NVIDIA GLSL compiler

In the demo I received from satyr (see oZone3D.Net forums), there is a toon shader that uses glsl uniforms. The pixel shader looked like to:

uniform float silhouetteThreshold;

void main()
{
  silhouetteThreshold = 0.32;     

  //... shader code
  //... shader code
  //... shader code
}

This pixel shader compiles well on nVidia gc but generes an error on ati. The error is right since an uniform is a read-only variable. This is an example of the nVidia glsl compiler laxity. That’s why I code my shader on ati: if the code is good for ati, we can be sure it will be good for nvidia too (of course there are always some exceptions…)

SLI is nice!

I must confess the SLI is a really cool technology. I assembled a SLI station based on the new nVidia Geforce 7600 GS series. This is a little graphic card compared to the high-end ones like the 7900GTX or the big monster 7950 GX2 (which in passing is really quiet in spite of its two GPUs and ventirads): the price of a 7600GS is about 100 euros, the price of a 7900GTX is about 400 euros and the cost of the 7950 GX2 climbs up to 500 euros! In terms of shader pipelines, the 7600 GS has 5 vertex pipes and 12 pixel pipes, the 7900 GTX has 8 vertex pipes / 24 pixel pipes and the GX2 has 48 pixel pipes and 16 vertex pipes. And so what? A 7600 GS SLI system offers almost the same level of gpu power than a 7800/7900 for a half price. I’ve verified this fact with the latest version of the soft shadows benchmark. With one 7600 GS (single GPU mode) the score is 510 o3Marks. With the two 7600 GS in SLI mode, the score jumps to 1004 o3Marks. The 7950 GX2’s score in single GPU is about 1200 o3Marks. Ok my bench is a small bench, you’re right. What about 3dmrk06? The 3DMark06 score is 4115 for the 7600 GS SLI system. This score is close to the ones got with a non-overclocked gf7800/7900.
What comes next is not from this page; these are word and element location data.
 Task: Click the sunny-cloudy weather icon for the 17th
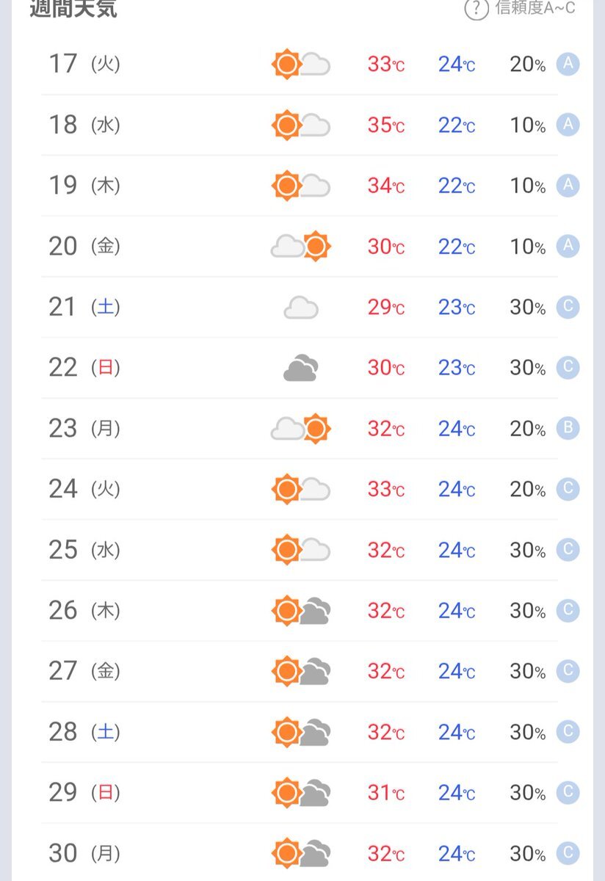301,65
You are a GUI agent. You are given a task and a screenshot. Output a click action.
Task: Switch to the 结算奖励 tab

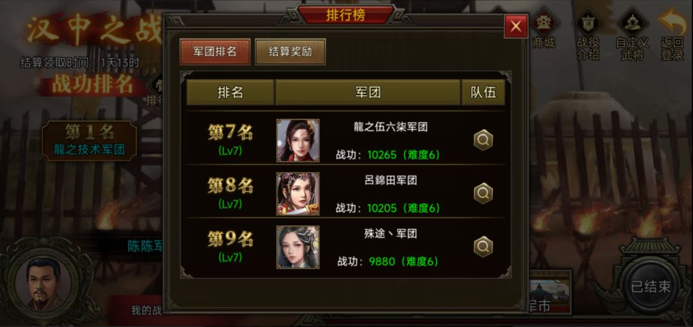tap(291, 52)
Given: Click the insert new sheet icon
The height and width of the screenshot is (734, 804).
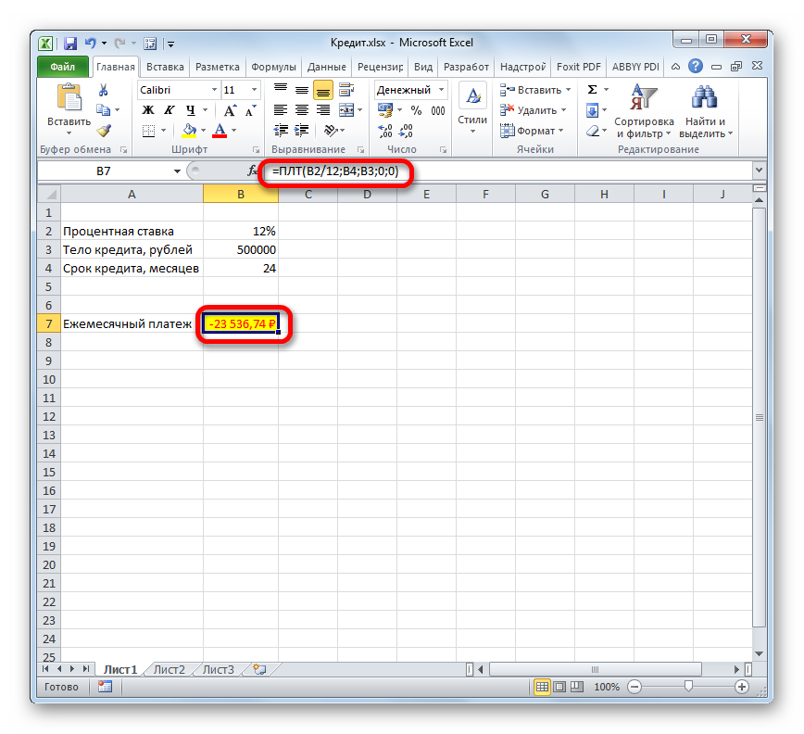Looking at the screenshot, I should click(259, 669).
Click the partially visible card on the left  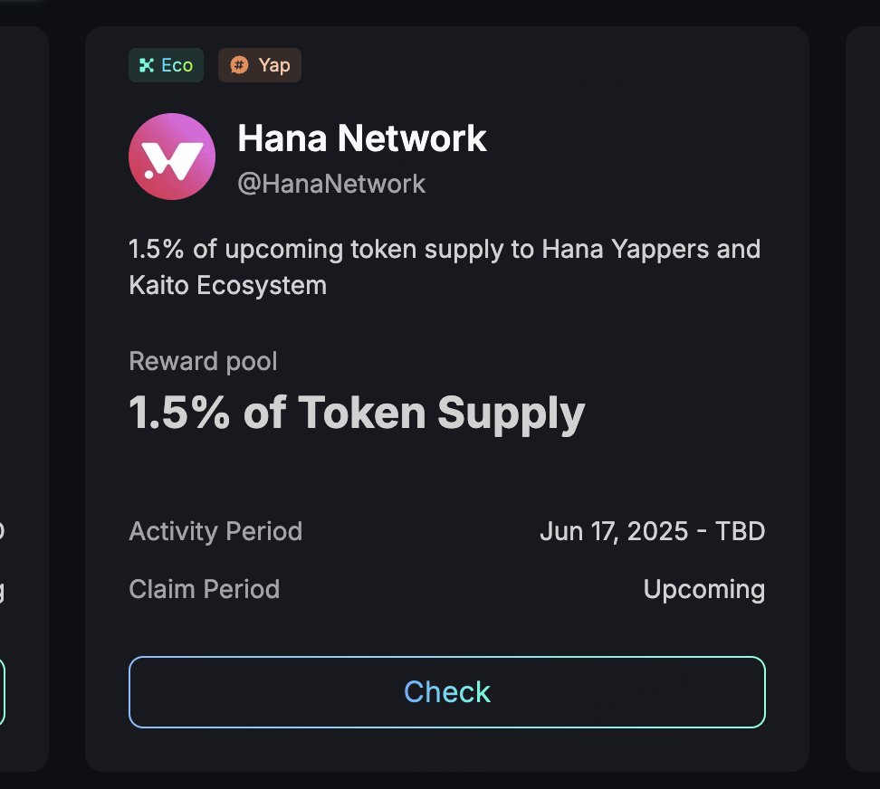point(24,399)
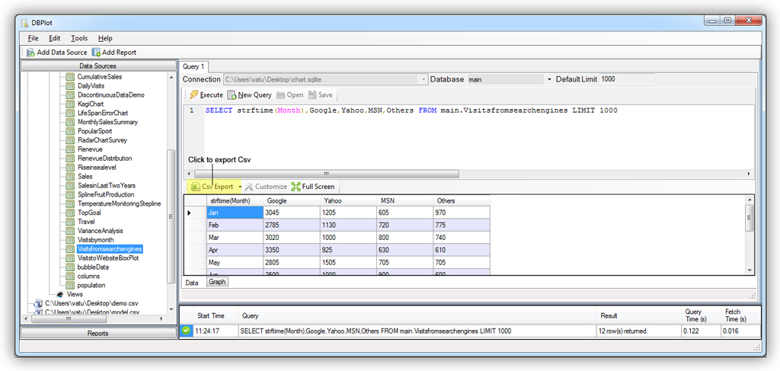Click the Execute query lightning icon
This screenshot has width=780, height=371.
point(193,95)
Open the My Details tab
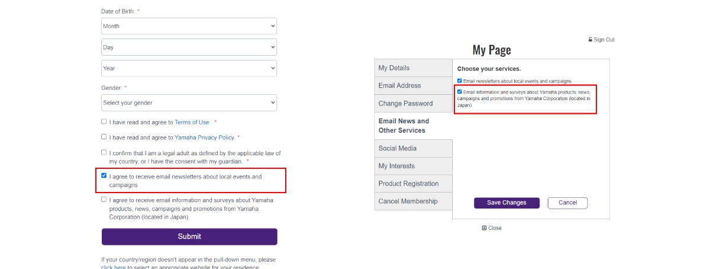The height and width of the screenshot is (269, 710). pos(413,68)
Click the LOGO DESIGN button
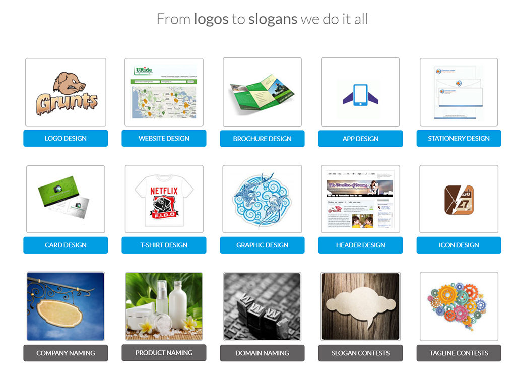Viewport: 516px width, 374px height. [66, 138]
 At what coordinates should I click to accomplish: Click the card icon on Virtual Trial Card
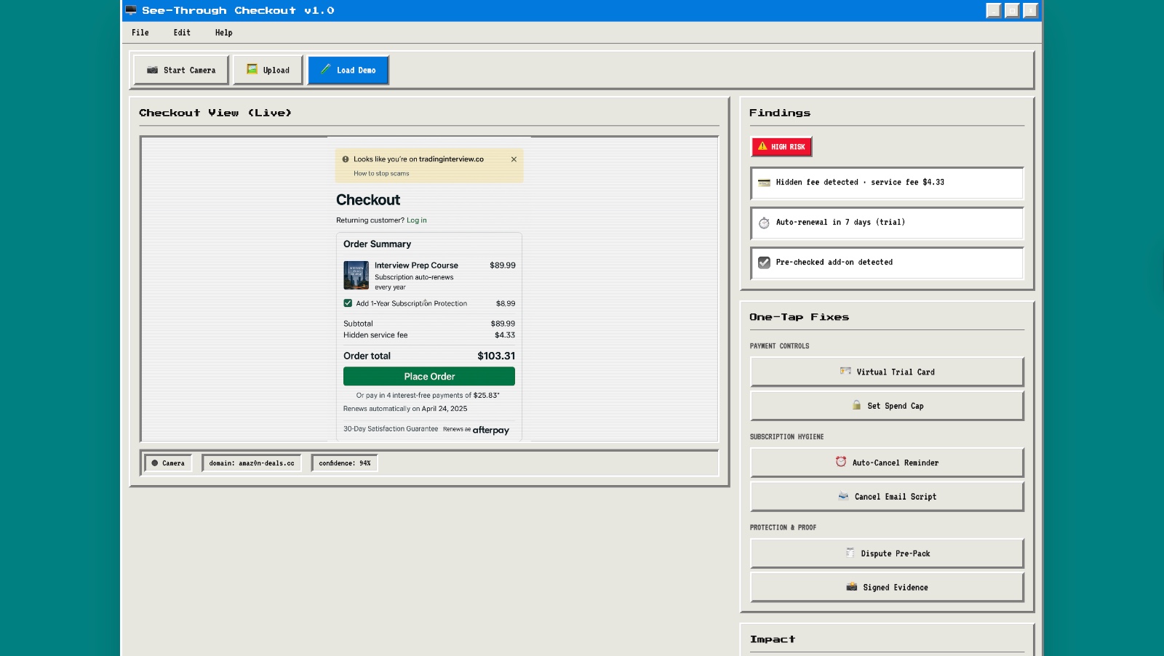(x=845, y=371)
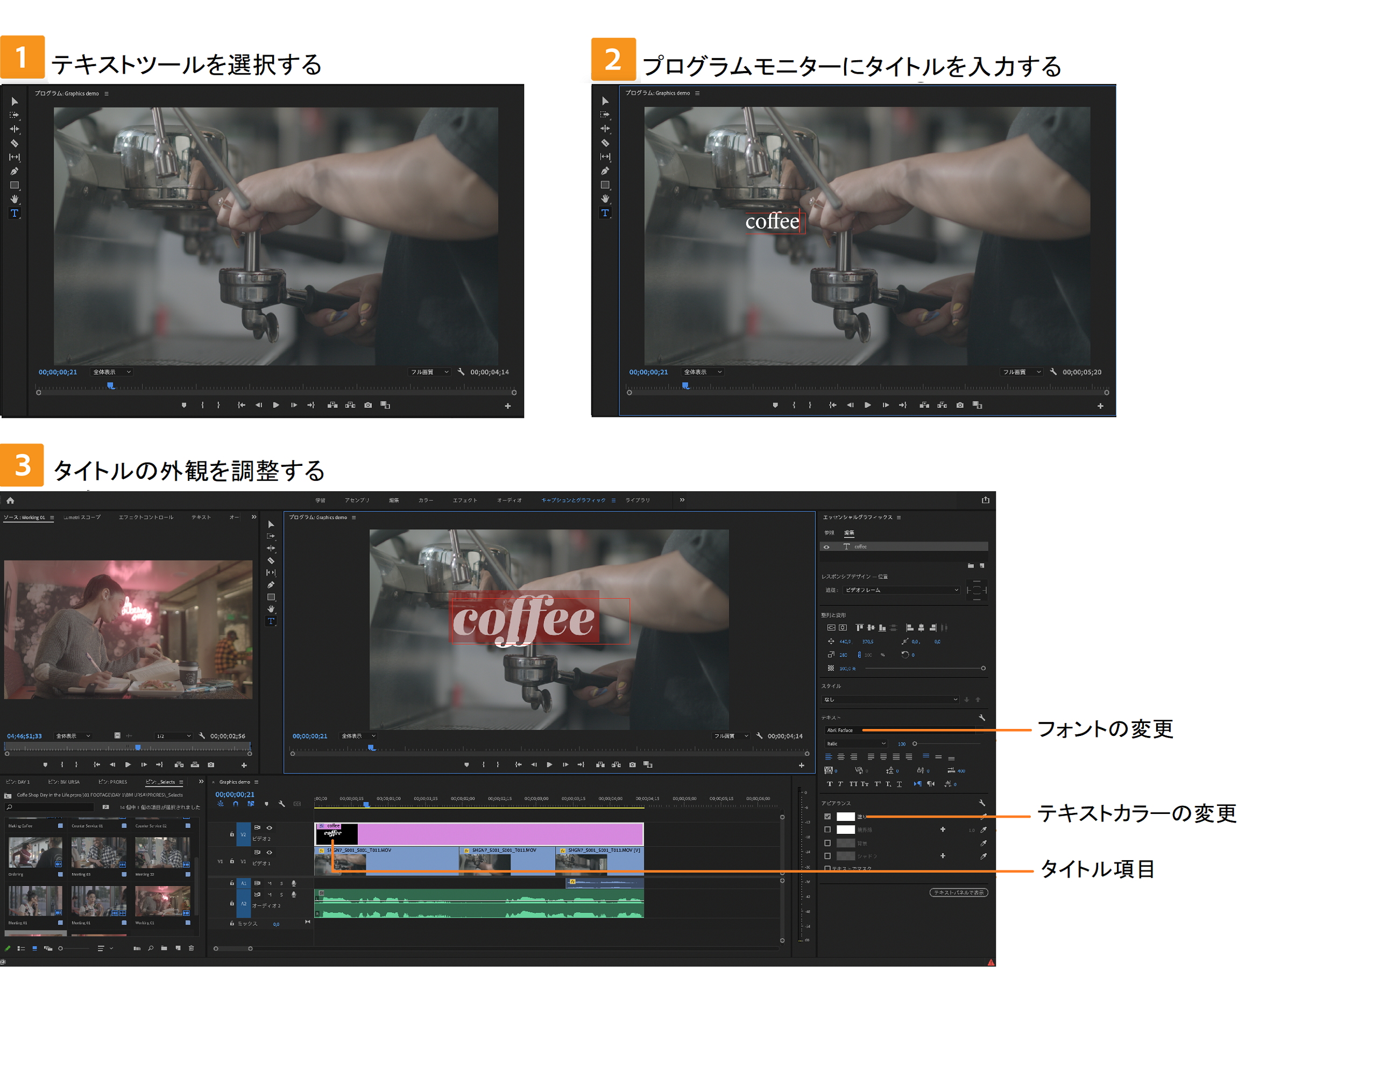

Little remark: my 7600 GS are not overclocked.

Conlusion: for 200 euros you can have an excellent graphic system which is also silent thanks to the 7600GS passive cooler!

Uniform Arrays in GLSL

A new version of the Soft Shadows Benchmark is available but this time using uniform arrays to pass the blurring kernel to the pixel shader. On nVidia boards, there is a little increase of speed (1 or 2 fps). On my X700… black screen… Houston, we’ve got a problem… This is with Catalyst 6.6. Okay I try the very latest Catalyst, the 6.7. Bad idea, it’s worse! Both versions (with and without uniform arrays) do not work anymore with C6.7. Back to C6.6. That really sucks! :thumbdown:

But I’ve just received a feedback telling me that the uniform arrays version works fine on an ATI X1600 Pro with C6.5. :thumbup:

Okay, there is certainly a problem with the X*** series and uniform arrays.

Soft Shadows are Great!

I’ve just finihed to implement soft-shadows in the new oZone3D Engine. And I must say that soft shadows bring a huge amount of realism and credibility to 3d scenes. See for yourself:

The oZone3D tech demo is available here: Soft Shadows Demo

You can consider this demo as a little benchmark. Just start the oZone3D_SoftShadows_Benchmark.exe and look at the FPS in the title bar. With my current devstation I got the following score:

PC1: AMD64 3500+ / 1024M DDR400 / Radeon X700Pro 128M Catalyst 6.6 / WinXpsp2: 5 FPS :thumbdown:

Soft shadows are very GPU consuming but they are the future of 3D! So to make the most of soft shadows, update your graphics card!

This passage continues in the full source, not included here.